Si à la date de la présentation de la demande en divorce, les époux franco-marocains n’ont pas de nationalité commune, la dissolution du mariage est prononcée selon la loi de l’État sur le territoire duquel les époux ont leur domicile commun ou avaient leur dernier domicile commun.
Cass. 1re civ., 15 janv. 2020, no 18-50072, ECLI:FR:CCASS:2020:C100030, Mme B. c/ M. J., D (rejet pourvoi c/ CA Montpellier, 30 août 2018), Mme Batut, prés. ; SCP Marlange et de La Burgade, SCP Thouin-Palat et Boucard, av.

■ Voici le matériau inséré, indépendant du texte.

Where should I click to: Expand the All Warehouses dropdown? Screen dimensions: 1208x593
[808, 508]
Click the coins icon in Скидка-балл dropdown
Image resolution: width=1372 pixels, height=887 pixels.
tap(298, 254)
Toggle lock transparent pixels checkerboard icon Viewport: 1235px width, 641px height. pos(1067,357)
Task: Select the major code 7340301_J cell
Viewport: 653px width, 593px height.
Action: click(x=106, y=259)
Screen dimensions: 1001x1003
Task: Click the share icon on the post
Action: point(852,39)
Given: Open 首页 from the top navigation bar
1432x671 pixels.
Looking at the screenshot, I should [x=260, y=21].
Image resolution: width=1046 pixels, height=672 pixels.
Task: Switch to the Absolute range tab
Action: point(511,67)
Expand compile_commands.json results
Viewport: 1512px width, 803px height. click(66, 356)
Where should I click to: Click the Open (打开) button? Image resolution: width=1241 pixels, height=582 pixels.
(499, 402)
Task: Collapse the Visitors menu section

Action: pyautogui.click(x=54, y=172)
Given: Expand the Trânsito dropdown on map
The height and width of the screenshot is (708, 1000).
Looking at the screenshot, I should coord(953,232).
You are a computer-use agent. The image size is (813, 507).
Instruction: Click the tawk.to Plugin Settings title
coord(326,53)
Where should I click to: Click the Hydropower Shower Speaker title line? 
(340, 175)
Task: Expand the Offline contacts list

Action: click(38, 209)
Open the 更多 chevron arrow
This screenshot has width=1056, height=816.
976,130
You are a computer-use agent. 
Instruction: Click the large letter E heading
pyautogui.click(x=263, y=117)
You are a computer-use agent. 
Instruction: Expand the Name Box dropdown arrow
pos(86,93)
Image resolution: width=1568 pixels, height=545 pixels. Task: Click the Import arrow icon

Les faits étaient classiques. En l’espèce, les époux, l'un de nationalité marocaine et l'autre de nationalité française, résidaient habituellement en France ; l’époux de nationalité marocaine saisit les juridictions françaises d’une requête en divorce en juillet 2013 sur le fondement de l’alinéa 2 de l’article 9 de la convention franco-marocaine du 10 août 1981 relative au statut des personnes et de la famille et à la coopération judiciaire (D. n° 83-435, 27 mai 1983 : JO, 1er juin 1983, p. 1643).
Le juge français retient, dans l’ordonnance de non-conciliation, l’application de la loi française aux mesures provisoires. Puis par jugement du 6 juillet 2017, il confirme sa compétence matérielle et prononce le divorce des époux en application de la loi française.